Konzert vom 05.07.2023 | Ballenstedt, Flugplatz

Freitag, 07.07.2023

Fotos der Autogrammstunden am Freitag

Galerie mit 62 Bildern: Rockharz Open Air 2023 - Autogrammstunden Freitag 14:00 bis 16:30 Uhr Galerie mit 66 Bildern: Rockharz Open Air 2023 - Autogrammstunden Freitag 16:30 bis 20:00 Uhr Galerie mit 67 Bildern: Rockharz Open Air 2023 - Autogrammstunden Freitag 20:00 bis 22:45 Uhr

CHILDREN OF GROTESQUE sind geisteskrank

(Rock Stage, 11:20–11:50)

Einen Festivaltag zu eröffnen, kann eine undankbare Aufgabe sein – auf dem Rockharz ist das erfahrungsgemäß selten der Fall. Auch die noch unbekannten Berliner Industrial-Metaller von CHILDREN OF GROTESQUE bilden da keine Ausnahme und dürfen sich über eine beachtliche Anzahl Menschen vor der Rock Stage freuen. Ob es am Bekanntheitsbonus des Gitarristen liegt? Tim Tom ist der Sohn von Alf Ator und entsprechend vielen KNORKATOR-Fans bereits gut bekannt. Während der stolze Papa höchstpersönlich vor der Bühne immer wieder den Sound prüft, zeigt das junge Quartett auf selbiger, dass sie zu Recht in den Harz gehören: Die fetten Gitarren-Riffs klingen gewaltig und Rampensau Bill Hyena hat die Rolle des irren Anheizers mit Joker-Gesichtsbemalung voll drauf.
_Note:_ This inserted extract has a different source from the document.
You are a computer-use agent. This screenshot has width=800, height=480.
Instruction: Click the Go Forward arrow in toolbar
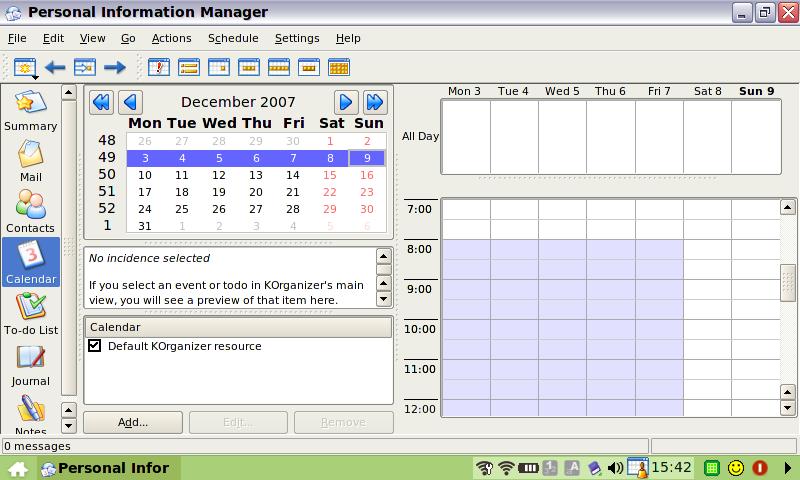click(x=115, y=68)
Auch wenn es erst eine kleine Einladung von Tim Tom braucht, entsteht der erste Moshpit des Tages heute noch weit vor dem Mittagsgong und kann sich mehr als sehen lassen. Für Blut auf der Tanzfläche, das Bill Hyena gen Ende sehen will, reicht es zwar noch nicht ganz, aber die Band versprüht eine derart ehrliche Freude darüber, auf dem Rockharz spielen zu dürfen, dass klar ist: CHILDREN OF GROTESQUE haben sich diesen Slot verdient.

Galerie mit 10 Bildern: Children Of Grotesque - Rockharz Open Air 2023

Staubiges Fitnessprogramm mit THE LEGION:GHOST

(Dark Stage, 11:55-12:25)

Nachdem sich das Publikum bei CHILDREN OF GROTESQUE warmgelaufen hat, steht mit THE LEGION:GHOST der erste Härtetest in Sachen Fitness auf dem Programm. Der mit viel Mitsing-Refrains veredelte Metalcore sorgt sogleich für Bewegungsdrang. Das Energielevel auf der Bühne ist hoch und anstrengend, so dass sich die ersten Staubwölkchen übers Infield bewegen. Das macht gute Laune und Songs wie „The Price“, „Farewell“ oder „Guilty (Far From perfect)“ werden zurecht bejubelt. Gut möglich, dass THE LEGION:GHOST nicht nur den Schlaf aus einigen Gesichtern geputzt haben, sondern sich auch einige neue Fans erspielt haben. Verdient wäre es, auch, weil sich die Band super sympathisch gibt und sich dem Gedenken an ihren Freund und Booker, Dirk Lehberger, (R.I.P.) anschließt.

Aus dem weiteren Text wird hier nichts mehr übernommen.